BELFAST - The story of the Maze is the story of the Troubles. For the past 29 years this bleak, grey prison on the outskirts of Belfast has symbolised the unforgiving violence and the bitterness of Ulster's civil war.
The Maze held the ruthless killers and bombers of this war. And the release yesterday of one of the most notorious of those prisoners, mass murderer Michael Stone, effectively signalled its closure.
Stone is the first of a batch of around 90 paramilitaries, loyalist and republican, who will be freed by the end of the week under the Good Friday Agreement, many after serving just a fraction of their sentences. A handful of others will be left behind, but they too are expected to be released within months or moved to other jails.
With its notorious H-blocks, hunger strikes, murders among inmates and tales of beatings by staff, the Maze had become the most emotive and controversial prison in the United Kingdom.
With the peace agreement, there was a feeling that it was too much of a reminder of the dark past. What happens to the 52ha site is uncertain.
One plan is to turn it into a museum, another to have it dismantled.
The end of the prison, still known by its former name of Long Kesh by both nationalists and loyalists, came surrounded with the controversy with which it had begun life in 1971 as an internment camp set in an old RAF airfield.
Stone will be followed to freedom by fellow prisoners responsible for some of the most appalling atrocities of the violent strife. Among them will be Sean Kelly, sentenced to nine life terms for the IRA bombing of the Shankill Rd, which killed nine Protestants seven years ago.
Also walking out will be Torrens Knight, guilty of 11 killings, including seven at the Rising Sun pub in Greysteel, Londonderry, which was in revenge for the Shankill bomb. Knight and his accomplices shouted "trick or treat" as they sprayed the bar with bullets on Hallowe'en Night.
Also marking his day of departure will be James McArdle, who had served just two years of a 25-year sentence for his part in the London Docklands bombing in 1997 killing two civilians.
Others to be freed will include Norman Coopley, a member of the Loyalist Volunteer Force involved in the sectarian torture and murder of 16-year-old Catholic James Morgan, whose body was found near Clough, County Down, three years ago.
For many of the families bereaved by these terrorists the mass release means that justice has been taken away from them.
John McPollin, whose 26-year-old brother Kevin was killed by Stone in 1985, said what has happened was "unthinkable ... unbelievable." "I don't like talking about that man, I don't like mentioning his name.

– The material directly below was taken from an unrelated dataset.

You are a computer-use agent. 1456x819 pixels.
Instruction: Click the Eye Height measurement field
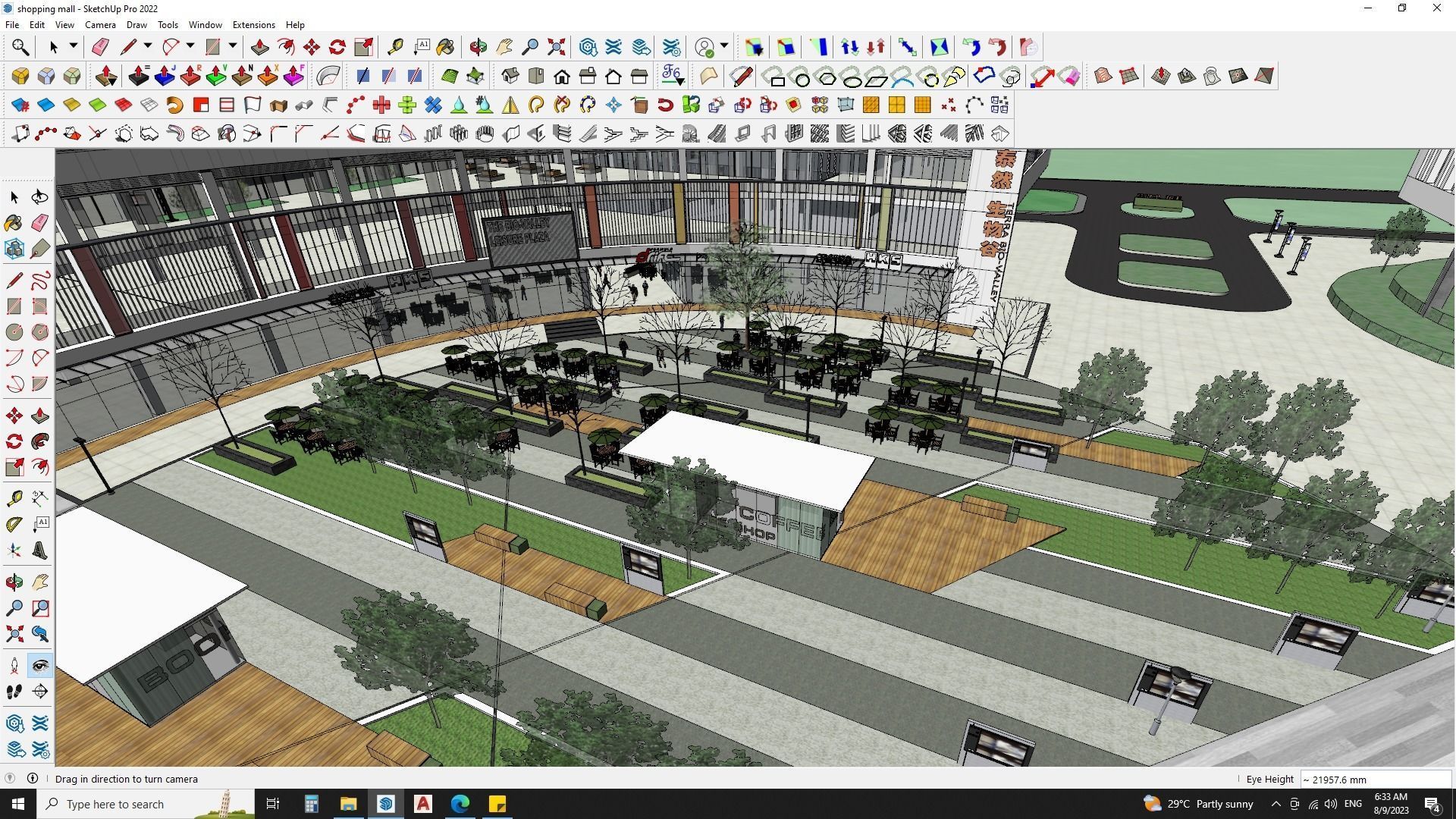pos(1374,779)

Seeing his face on newspapers and TV is just impossible."
Michelle Williamson, who lost her parents, George and Gillian, in the Shankhill bombing said it was "very sickening" that Kelly will be walking out.
"This is the man who has killed your parents smiling through the gates of the Maze prison into the bosom of his family," she said.
However, former inmates of the Maze are now leading players in the politics of Northern Ireland. The alumni include Gerry Adams and his fellow Sinn Fein assemblyman Gerry Kelly. On the other side, David Irvine and Billy Hutchinson, of the Progressive Unionist Party, have also secured seats in the assembly and are seen as two of the most vocal and articulate advocates of the peace process in the Protestant side.
Indeed, former paramilitary inmates among both loyalists and republicans say that the Maze was a vital learning process for young prisoners. The time inside was spent by many on education, honing political ideas and discussing the future. Some who emerged helped to turn their fellow terrorists towards a road of dialogue and negotiations.
But the Maze also became notorious for its confrontations. The inmates saw themselves as prisoners of war and demanded different rules and the right not to wear prison uniforms. This culminated in the IRA hunger strikes of the early 1980s when Bobby Sands and nine others starved themselves to death and became martyrs among nationalists.
Along with lessons in history and exercises, the prisoners also held classes on weaponry. Craftsmen made replica weapons for training and electricians taught others how to make the circuit boards for bombs.
One prominent republican former prisoner said: "The Maze became a rite of passage. It was our university. We learned a lot there, but an awful lot of men also suffered and died. It is a grim and desolate part of our history."